Children's Hospital Colorado

Just Keep Breathing: The At-Home Asthma Program for Children

Asthma is the most common chronic disease of childhood. According to the Centers for Disease Control and Prevention, approximately 6.2 million children in the U.S. between birth and 18 years old are living with asthma. And although there isn’t a cure, children who have it can thrive with proper treatment and a healthy environment. The thing is, families may have asthma attack triggers right in their home without knowing it.

Troublesome triggers

A child living with asthma might not know they have it until they come into contact with a “trigger” — something in their environment that causes the airways in their lungs to become inflamed or swollen, allowing less room for air to flow in and out.

For many families, those initial asthma attacks can be scary, but seeing a medical provider for diagnosis, treatment, education and routine follow-up is enough to help them successfully manage the condition long-term. But for some families, it isn’t. Even after a visit to an asthma specialist at Children’s Colorado, some kids still struggle to control their severe asthma. When that happens, the Just Keep Breathing Program springs into action.

Asthma treatment at home

Funded by the Cancer, Cardiovascular and Chronic Pulmonary Disease Grants Program, the Just Keep Breathing Program is free for families in the Children’s Colorado Asthma Program who live in the Denver Metro area.

Among a few other parameters, families qualify if they’ve had a child who’s experienced two emergency department visits or has had a hospital stay within the past year due to asthma.
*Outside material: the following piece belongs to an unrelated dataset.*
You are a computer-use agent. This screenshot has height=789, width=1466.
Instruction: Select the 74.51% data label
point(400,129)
These are the best predictors of whether a child will have another severe asthma attack over the next year and can indicate a need for extra support.
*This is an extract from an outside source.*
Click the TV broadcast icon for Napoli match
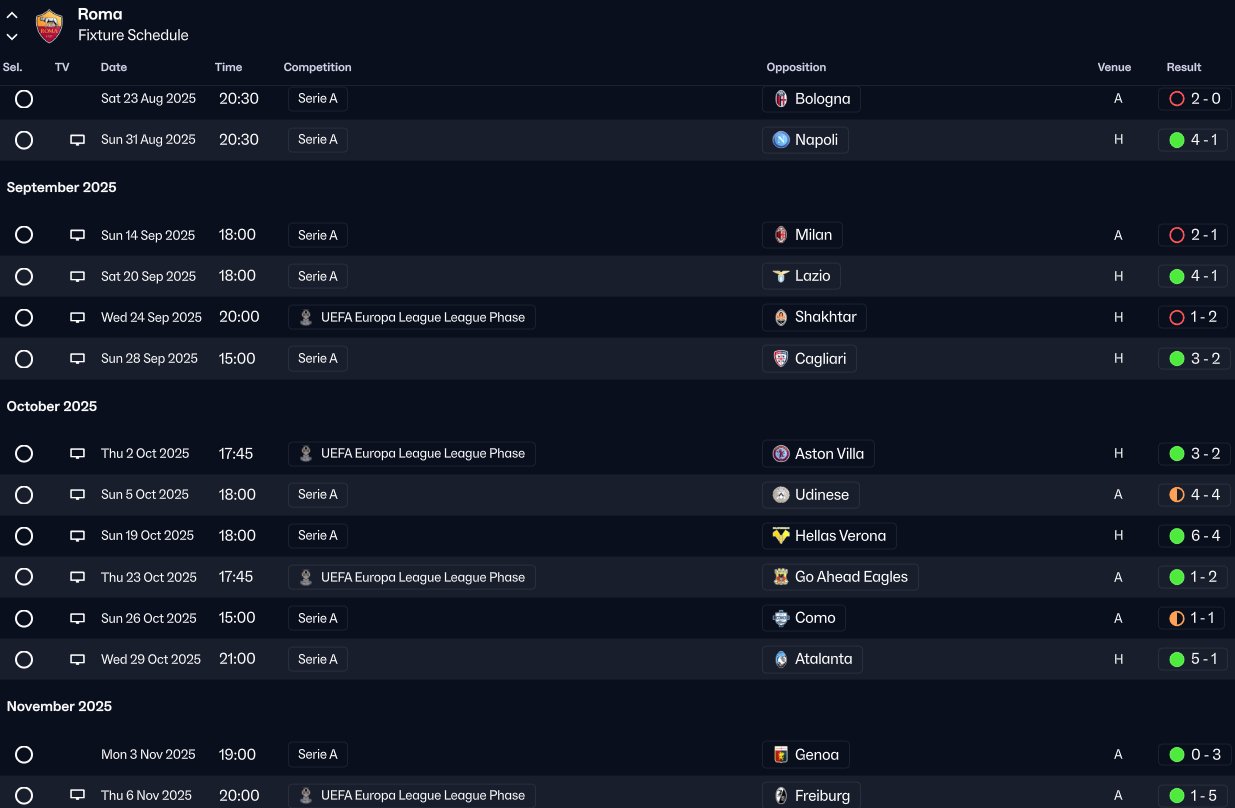This screenshot has height=808, width=1235. click(x=77, y=140)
“It’s completely up to the family whether they want to participate,” says Kate Johnston, MPH, who manages the Just Keep Breathing Program. “If they agree, we provide three to five home visits, each about a month apart.”

These visits include a home assessment to help families check areas like vents and cabinets that can reveal asthma triggers they might not even know are there. The visits are led by experienced community health navigators who understand how to screen for health barriers in the home. Once they identify potential problems, the navigators help families make a plan to address them. Navigators also teach families how to fit asthma care, like taking medications, into their daily lives.

If a family doesn’t qualify for the Just Keep Breathing Program, AsthmaCOMP may be an alternative. In certain regional school districts, it’s a free program for students ages 5 to 14 with uncontrolled asthma, and it provides students with quick relief medication and an asthma care plan while at school. Caregivers can call 720-777-5800 for more information.

Making asthma in children much more manageable

Since the first home visit in 2016, Johnston says that 67 Children’s Colorado asthma patients have completed the Just Keep Breathing Program and another 29 are actively participating. And she says a lot of the program’s success is due to the community health navigators.

“They build rapport with these families so quickly and so strongly, and that’s the most important part of this program,” says Johnston. “It’s why it works. If the family doesn’t want a navigator to go into a certain room of the home, then they don’t go in there.”

“Going into a family’s home gives you a whole new perspective of their life — a view providers don’t get in a clinical setting,” says Children’s Colorado community health navigator Elsy David. “You have a better sense of what challenges they face. When we understand the full picture, that’s when we can truly support them.”

Whether a family participates in the Just Keep Breathing Program or AsthmaCOMP, the initiatives provide new tips for caregivers and help raise the knowledge and confidence level of the child. Both make asthma treatment at home much more manageable for everyone and reduces the risk for acute asthma attacks.

Top seven asthma triggers in the home

If your child has asthma, avoid these common triggers:

  • Smoking, vaping or secondhand exposure
  • Pet dander
  • Dust
  • Mold
  • Combustion (such as a wood-burning fireplace)
  • Pests (such as mice, rats and cockroaches)
  • Chemicals or products with strong smells

Take action against asthma triggers

Here are a few easy ways to avoid top asthma attack triggers in the home:

  • Do not smoke or vape inside the house or car. If you are ready to quit smoking, talk to your healthcare provider or call the QuitLine at 1-800-784-8669.
  • Dust, vacuum and sweep floors regularly, and keep pets out of the bedrooms of anyone with allergies.
  • Get rid of standing water and fix water leaks as soon as possible to avoid mold.
  • All cooktop stoves should be well-ventilated, and furnace filters should be changed regularly.
  • Fix any holes or gaps in walls, flooring, and pipes that could allow pests to enter the home.
  • Avoid scented home products as well as cleaning supplies that include ammonia or bleach.
  • Place doormats in front of doors that lead outside.
  • Have everyone leave their shoes at the door.